→ Record excerpts
-------
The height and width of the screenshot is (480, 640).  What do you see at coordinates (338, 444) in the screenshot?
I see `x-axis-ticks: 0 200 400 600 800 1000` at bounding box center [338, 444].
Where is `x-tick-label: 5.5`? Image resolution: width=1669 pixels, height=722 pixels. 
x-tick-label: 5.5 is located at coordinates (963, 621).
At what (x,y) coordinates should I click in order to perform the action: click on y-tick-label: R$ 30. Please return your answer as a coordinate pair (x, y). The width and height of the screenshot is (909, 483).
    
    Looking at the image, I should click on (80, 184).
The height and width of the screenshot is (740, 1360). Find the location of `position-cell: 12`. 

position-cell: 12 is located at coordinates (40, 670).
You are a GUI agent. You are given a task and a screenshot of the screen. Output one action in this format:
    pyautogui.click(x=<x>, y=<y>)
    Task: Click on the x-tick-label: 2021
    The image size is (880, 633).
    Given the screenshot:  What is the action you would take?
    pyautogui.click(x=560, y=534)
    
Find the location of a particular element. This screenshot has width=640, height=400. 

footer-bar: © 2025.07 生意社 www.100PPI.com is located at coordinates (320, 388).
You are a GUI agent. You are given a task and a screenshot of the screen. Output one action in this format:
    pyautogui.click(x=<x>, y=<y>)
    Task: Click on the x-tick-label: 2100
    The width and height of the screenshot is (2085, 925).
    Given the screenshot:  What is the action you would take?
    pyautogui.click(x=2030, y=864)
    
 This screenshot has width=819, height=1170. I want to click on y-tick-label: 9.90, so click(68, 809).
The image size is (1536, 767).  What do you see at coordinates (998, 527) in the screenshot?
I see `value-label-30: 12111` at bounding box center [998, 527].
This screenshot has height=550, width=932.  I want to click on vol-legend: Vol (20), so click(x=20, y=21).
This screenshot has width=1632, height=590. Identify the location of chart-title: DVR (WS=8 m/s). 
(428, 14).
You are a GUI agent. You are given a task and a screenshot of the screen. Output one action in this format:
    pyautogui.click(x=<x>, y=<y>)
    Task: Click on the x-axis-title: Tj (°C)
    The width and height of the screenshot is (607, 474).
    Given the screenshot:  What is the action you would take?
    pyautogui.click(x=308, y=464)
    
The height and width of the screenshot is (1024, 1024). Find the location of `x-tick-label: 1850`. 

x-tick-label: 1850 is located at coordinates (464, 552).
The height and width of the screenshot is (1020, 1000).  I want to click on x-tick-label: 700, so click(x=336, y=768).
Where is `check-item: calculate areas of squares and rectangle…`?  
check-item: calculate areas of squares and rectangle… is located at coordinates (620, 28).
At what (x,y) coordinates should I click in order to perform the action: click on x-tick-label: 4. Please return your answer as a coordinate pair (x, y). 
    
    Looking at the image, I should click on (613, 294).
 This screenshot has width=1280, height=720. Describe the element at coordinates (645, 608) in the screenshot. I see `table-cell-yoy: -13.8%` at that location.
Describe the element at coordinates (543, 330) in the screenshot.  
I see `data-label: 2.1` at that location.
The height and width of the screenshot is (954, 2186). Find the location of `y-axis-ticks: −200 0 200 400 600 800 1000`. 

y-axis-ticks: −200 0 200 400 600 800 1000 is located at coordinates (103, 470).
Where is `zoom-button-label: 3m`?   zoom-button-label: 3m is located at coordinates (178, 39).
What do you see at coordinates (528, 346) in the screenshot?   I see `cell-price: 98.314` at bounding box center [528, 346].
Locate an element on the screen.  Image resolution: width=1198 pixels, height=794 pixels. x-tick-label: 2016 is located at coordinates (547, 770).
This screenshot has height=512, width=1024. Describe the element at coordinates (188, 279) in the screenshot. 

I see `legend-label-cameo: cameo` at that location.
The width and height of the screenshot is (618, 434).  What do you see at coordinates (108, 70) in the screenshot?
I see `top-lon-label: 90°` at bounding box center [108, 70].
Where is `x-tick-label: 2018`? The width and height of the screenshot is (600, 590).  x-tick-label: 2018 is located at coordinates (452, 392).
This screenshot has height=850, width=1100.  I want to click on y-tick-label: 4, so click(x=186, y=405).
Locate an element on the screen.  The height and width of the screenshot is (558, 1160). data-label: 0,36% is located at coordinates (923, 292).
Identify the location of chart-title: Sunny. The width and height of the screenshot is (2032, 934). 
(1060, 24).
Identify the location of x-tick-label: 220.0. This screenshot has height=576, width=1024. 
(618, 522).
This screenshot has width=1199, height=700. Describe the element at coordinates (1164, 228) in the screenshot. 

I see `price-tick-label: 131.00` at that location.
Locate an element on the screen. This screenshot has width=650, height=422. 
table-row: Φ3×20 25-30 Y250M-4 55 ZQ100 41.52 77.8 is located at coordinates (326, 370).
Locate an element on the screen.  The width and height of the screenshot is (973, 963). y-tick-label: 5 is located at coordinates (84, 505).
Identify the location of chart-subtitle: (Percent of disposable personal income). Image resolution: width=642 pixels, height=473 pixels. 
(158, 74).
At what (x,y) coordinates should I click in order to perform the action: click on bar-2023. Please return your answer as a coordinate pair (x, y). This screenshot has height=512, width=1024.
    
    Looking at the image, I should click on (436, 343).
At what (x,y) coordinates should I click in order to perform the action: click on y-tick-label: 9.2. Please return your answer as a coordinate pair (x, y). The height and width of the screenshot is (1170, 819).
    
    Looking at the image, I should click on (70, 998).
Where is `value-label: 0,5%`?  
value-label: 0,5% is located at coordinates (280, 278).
-------
→ Exercise requirements
Render all of the items above as a JSON list of strings, one string per line, with blank lines omitted.

→ Exercise response
[
  "The height and width of the screenshot is (480, 640).  What do you see at coordinates (338, 444) in the screenshot?",
  "I see `x-axis-ticks: 0 200 400 600 800 1000` at bounding box center [338, 444].",
  "Where is `x-tick-label: 5.5`? Image resolution: width=1669 pixels, height=722 pixels. ",
  "x-tick-label: 5.5 is located at coordinates (963, 621).",
  "At what (x,y) coordinates should I click in order to perform the action: click on y-tick-label: R$ 30. Please return your answer as a coordinate pair (x, y). The width and height of the screenshot is (909, 483).",
  "    Looking at the image, I should click on (80, 184).",
  "The height and width of the screenshot is (740, 1360). Find the location of `position-cell: 12`. ",
  "position-cell: 12 is located at coordinates (40, 670).",
  "You are a GUI agent. You are given a task and a screenshot of the screen. Output one action in this format:",
  "    pyautogui.click(x=<x>, y=<y>)",
  "    Task: Click on the x-tick-label: 2021",
  "    The image size is (880, 633).",
  "    Given the screenshot:  What is the action you would take?",
  "    pyautogui.click(x=560, y=534)",
  "Find the location of a particular element. This screenshot has width=640, height=400. ",
  "footer-bar: © 2025.07 生意社 www.100PPI.com is located at coordinates (320, 388).",
  "You are a GUI agent. You are given a task and a screenshot of the screen. Output one action in this format:",
  "    pyautogui.click(x=<x>, y=<y>)",
  "    Task: Click on the x-tick-label: 2100",
  "    The width and height of the screenshot is (2085, 925).",
  "    Given the screenshot:  What is the action you would take?",
  "    pyautogui.click(x=2030, y=864)",
  " This screenshot has width=819, height=1170. I want to click on y-tick-label: 9.90, so click(68, 809).",
  "The image size is (1536, 767).  What do you see at coordinates (998, 527) in the screenshot?",
  "I see `value-label-30: 12111` at bounding box center [998, 527].",
  "This screenshot has height=550, width=932.  I want to click on vol-legend: Vol (20), so click(x=20, y=21).",
  "This screenshot has width=1632, height=590. Identify the location of chart-title: DVR (WS=8 m/s). ",
  "(428, 14).",
  "You are a GUI agent. You are given a task and a screenshot of the screen. Output one action in this format:",
  "    pyautogui.click(x=<x>, y=<y>)",
  "    Task: Click on the x-axis-title: Tj (°C)",
  "    The width and height of the screenshot is (607, 474).",
  "    Given the screenshot:  What is the action you would take?",
  "    pyautogui.click(x=308, y=464)",
  "The height and width of the screenshot is (1024, 1024). Find the location of `x-tick-label: 1850`. ",
  "x-tick-label: 1850 is located at coordinates (464, 552).",
  "The height and width of the screenshot is (1020, 1000).  I want to click on x-tick-label: 700, so click(x=336, y=768).",
  "Where is `check-item: calculate areas of squares and rectangle…`?  ",
  "check-item: calculate areas of squares and rectangle… is located at coordinates (620, 28).",
  "At what (x,y) coordinates should I click in order to perform the action: click on x-tick-label: 4. Please return your answer as a coordinate pair (x, y). ",
  "    Looking at the image, I should click on (613, 294).",
  " This screenshot has width=1280, height=720. Describe the element at coordinates (645, 608) in the screenshot. I see `table-cell-yoy: -13.8%` at that location.",
  "Describe the element at coordinates (543, 330) in the screenshot.  ",
  "I see `data-label: 2.1` at that location.",
  "The height and width of the screenshot is (954, 2186). Find the location of `y-axis-ticks: −200 0 200 400 600 800 1000`. ",
  "y-axis-ticks: −200 0 200 400 600 800 1000 is located at coordinates (103, 470).",
  "Where is `zoom-button-label: 3m`?   zoom-button-label: 3m is located at coordinates (178, 39).",
  "What do you see at coordinates (528, 346) in the screenshot?   I see `cell-price: 98.314` at bounding box center [528, 346].",
  "Locate an element on the screen.  Image resolution: width=1198 pixels, height=794 pixels. x-tick-label: 2016 is located at coordinates (547, 770).",
  "This screenshot has height=512, width=1024. Describe the element at coordinates (188, 279) in the screenshot. ",
  "I see `legend-label-cameo: cameo` at that location.",
  "The width and height of the screenshot is (618, 434).  What do you see at coordinates (108, 70) in the screenshot?",
  "I see `top-lon-label: 90°` at bounding box center [108, 70].",
  "Where is `x-tick-label: 2018`? The width and height of the screenshot is (600, 590).  x-tick-label: 2018 is located at coordinates (452, 392).",
  "This screenshot has height=850, width=1100.  I want to click on y-tick-label: 4, so click(x=186, y=405).",
  "Locate an element on the screen.  The height and width of the screenshot is (558, 1160). data-label: 0,36% is located at coordinates (923, 292).",
  "Identify the location of chart-title: Sunny. The width and height of the screenshot is (2032, 934). ",
  "(1060, 24).",
  "Identify the location of x-tick-label: 220.0. This screenshot has height=576, width=1024. ",
  "(618, 522).",
  "This screenshot has width=1199, height=700. Describe the element at coordinates (1164, 228) in the screenshot. ",
  "I see `price-tick-label: 131.00` at that location.",
  "Locate an element on the screen. This screenshot has width=650, height=422. ",
  "table-row: Φ3×20 25-30 Y250M-4 55 ZQ100 41.52 77.8 is located at coordinates (326, 370).",
  "Locate an element on the screen.  The width and height of the screenshot is (973, 963). y-tick-label: 5 is located at coordinates (84, 505).",
  "Identify the location of chart-subtitle: (Percent of disposable personal income). Image resolution: width=642 pixels, height=473 pixels. ",
  "(158, 74).",
  "At what (x,y) coordinates should I click in order to perform the action: click on bar-2023. Please return your answer as a coordinate pair (x, y). This screenshot has height=512, width=1024.",
  "    Looking at the image, I should click on (436, 343).",
  "At what (x,y) coordinates should I click in order to perform the action: click on y-tick-label: 9.2. Please return your answer as a coordinate pair (x, y). The height and width of the screenshot is (1170, 819).",
  "    Looking at the image, I should click on (70, 998).",
  "Where is `value-label: 0,5%`?  ",
  "value-label: 0,5% is located at coordinates (280, 278)."
]